**ACTION ITEM:** Give the records again exactly as written. Leave out the pictures.

**INFORMATION PROVIDED:**
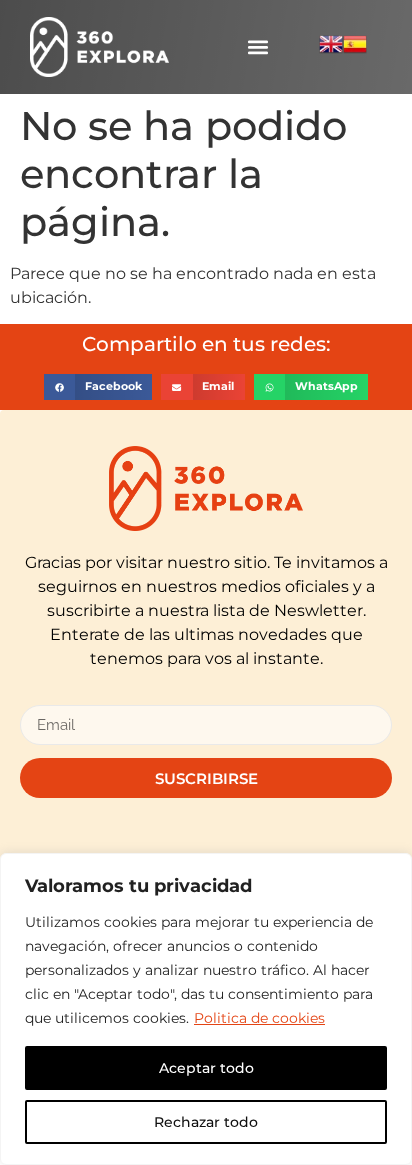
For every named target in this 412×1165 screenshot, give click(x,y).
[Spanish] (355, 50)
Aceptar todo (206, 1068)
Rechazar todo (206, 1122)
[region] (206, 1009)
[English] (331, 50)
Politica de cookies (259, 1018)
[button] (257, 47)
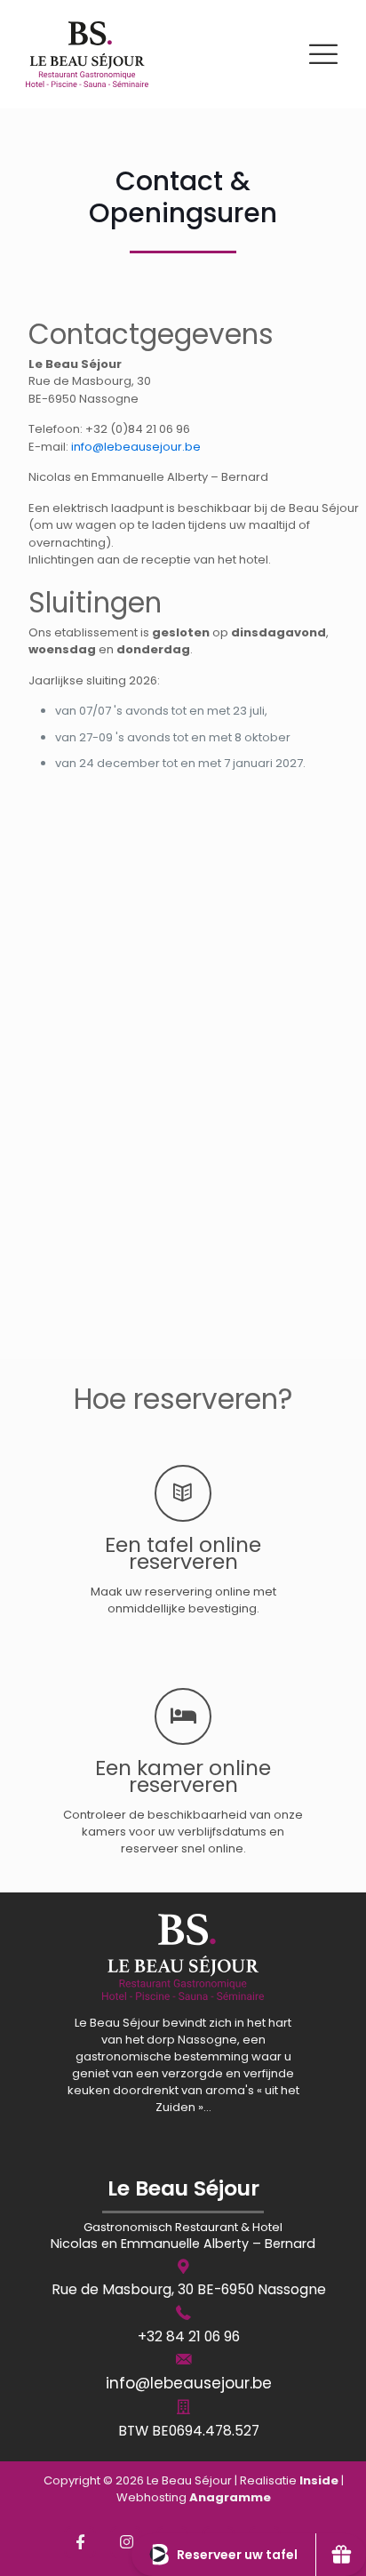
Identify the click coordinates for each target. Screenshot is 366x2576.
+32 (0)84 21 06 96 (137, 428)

**EXERCISE ANSWER:**
For every named target in this 412×1165 screenshot, give click(x,y).
[Spanish] (355, 50)
Aceptar todo (206, 1068)
Rechazar todo (206, 1122)
[region] (206, 1009)
[English] (331, 50)
Politica de cookies (259, 1018)
[button] (257, 47)
Identify the click coordinates for each target. Screenshot is 366x2576.
+32 (0)84 21 06 96 (137, 428)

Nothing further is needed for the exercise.